* **Work task**
Only those lines running from the line that contains "Privacy (1261, 2086)" through the end of the material are to be written out, each exactly as shown.

* **Data to examine**
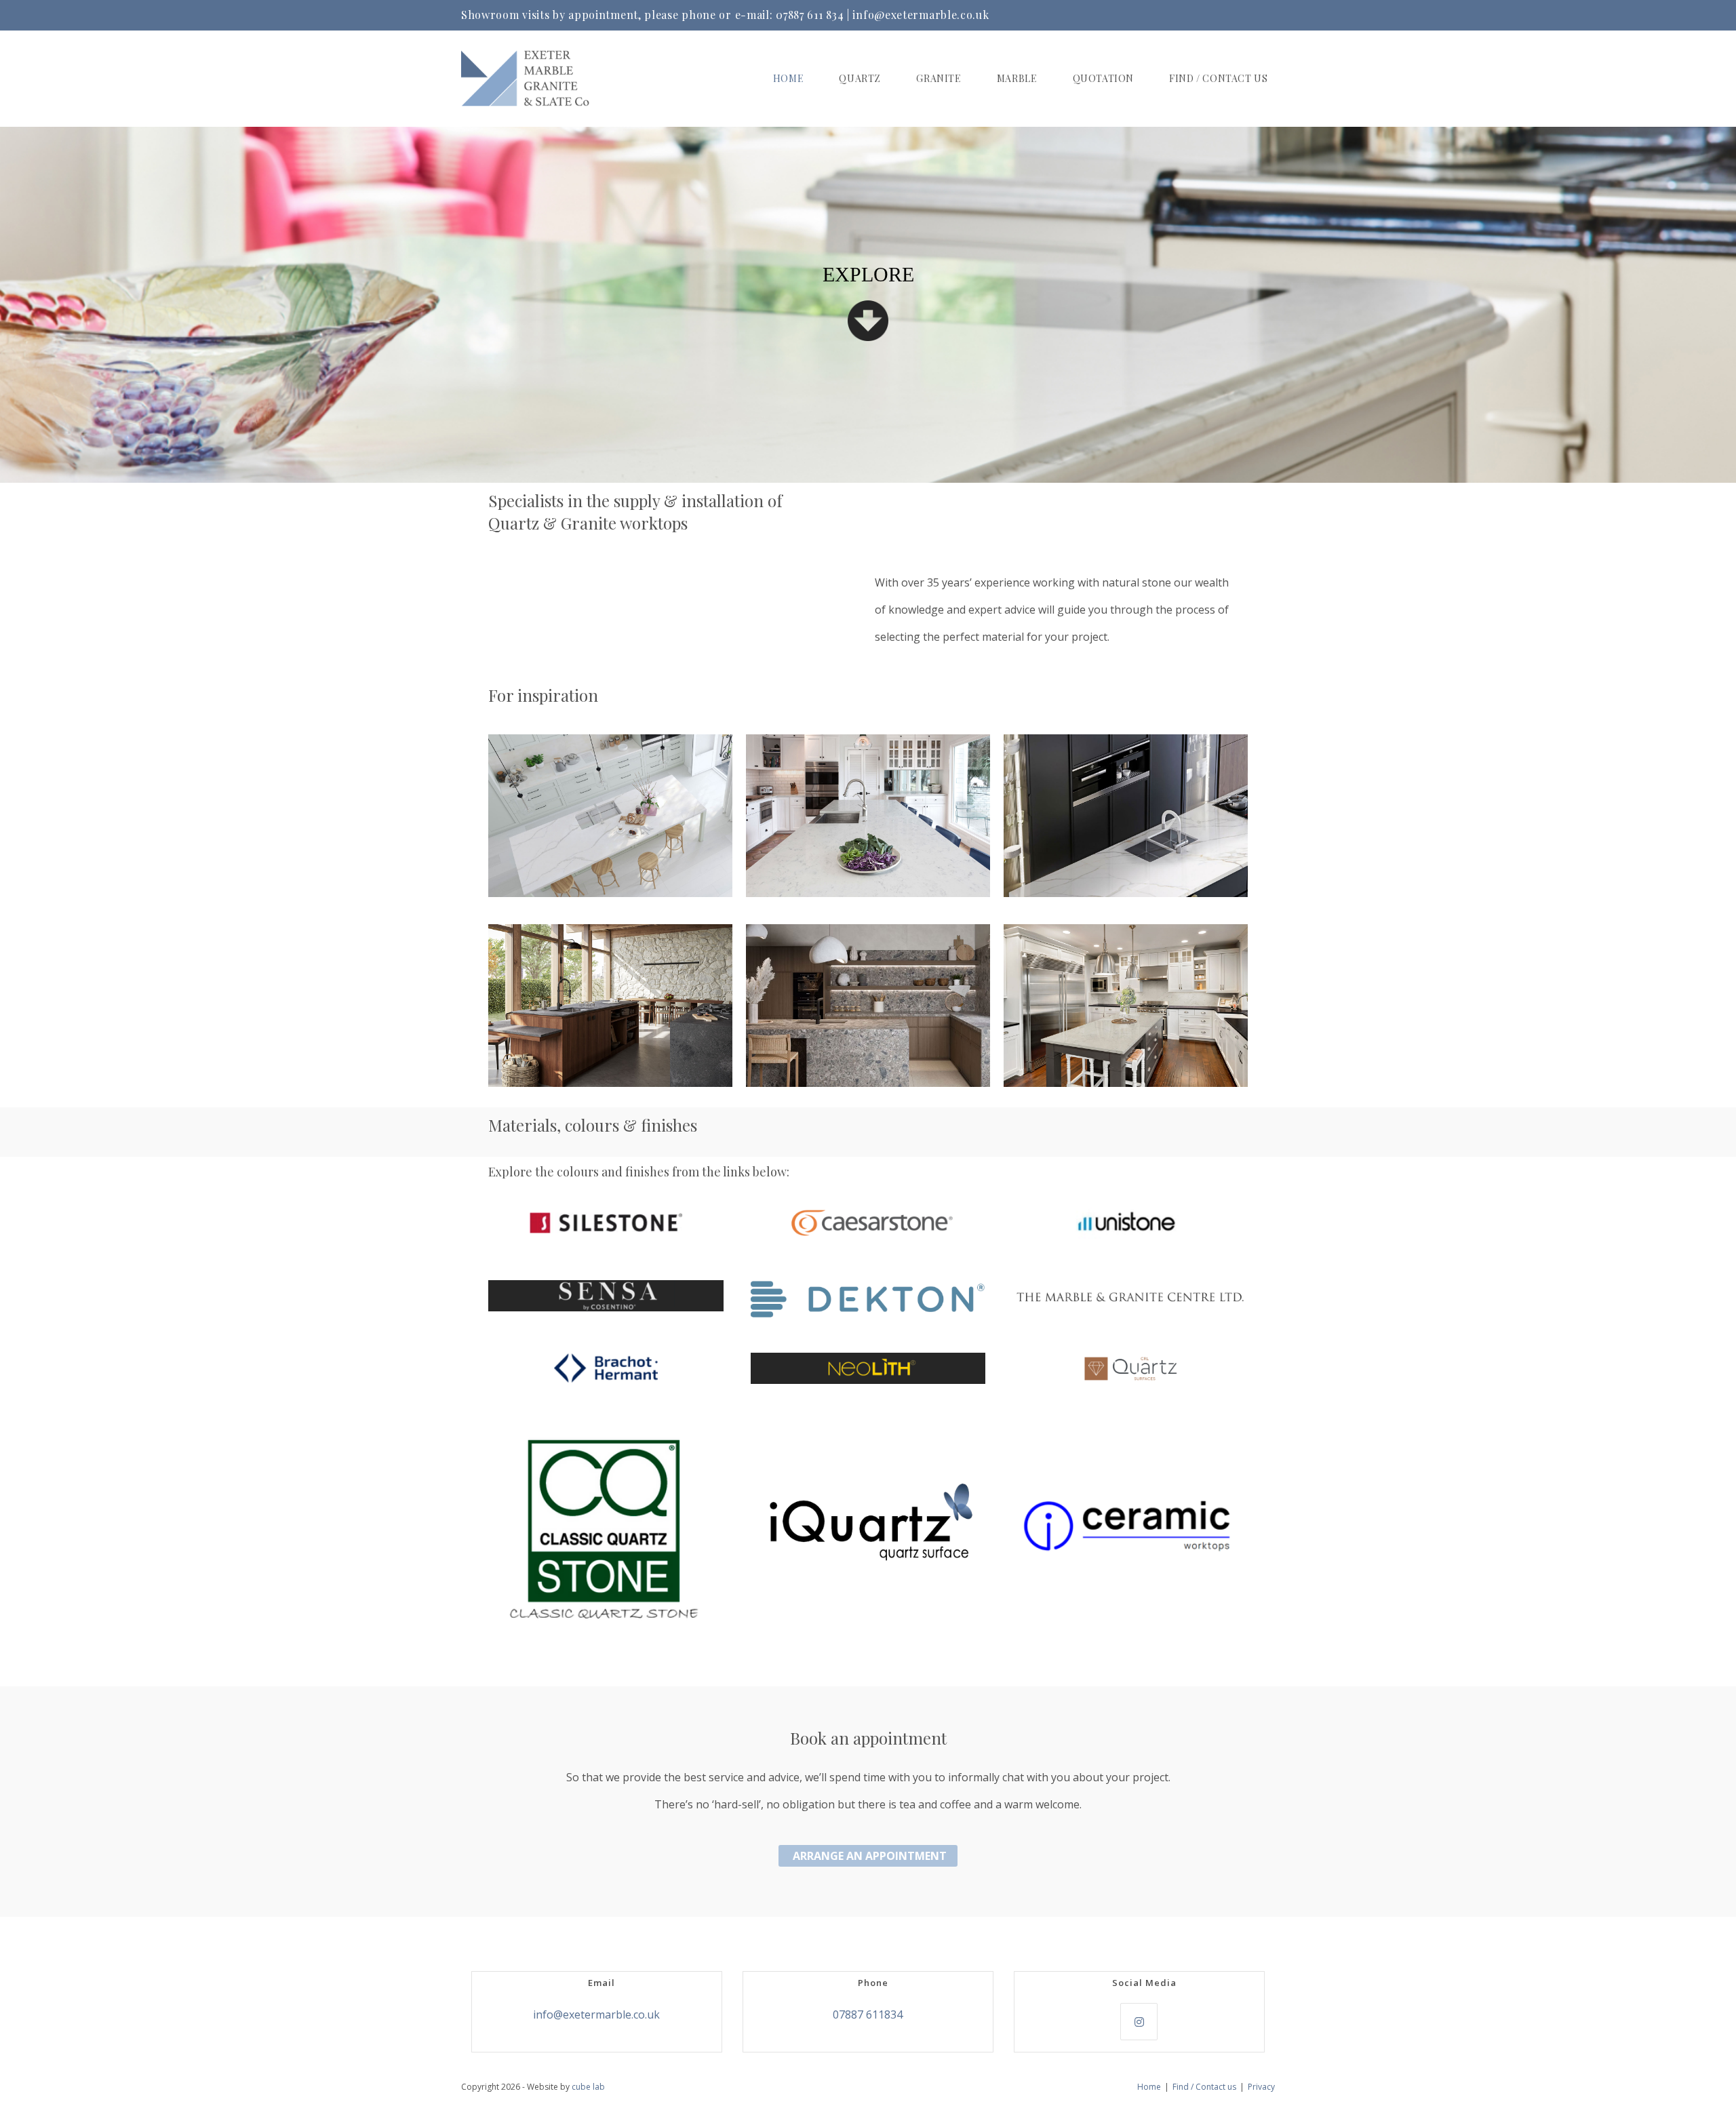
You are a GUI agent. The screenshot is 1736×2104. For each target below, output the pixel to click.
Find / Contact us (1204, 2086)
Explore (868, 274)
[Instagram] (1139, 2021)
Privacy (1261, 2086)
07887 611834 (868, 2014)
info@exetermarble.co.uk (920, 14)
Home (1149, 2086)
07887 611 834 (810, 14)
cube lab (588, 2086)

* **Solution**
Privacy (1261, 2086)
07887 611834 (868, 2014)
info@exetermarble.co.uk (920, 14)
Home (1149, 2086)
07887 611 834 (810, 14)
cube lab (588, 2086)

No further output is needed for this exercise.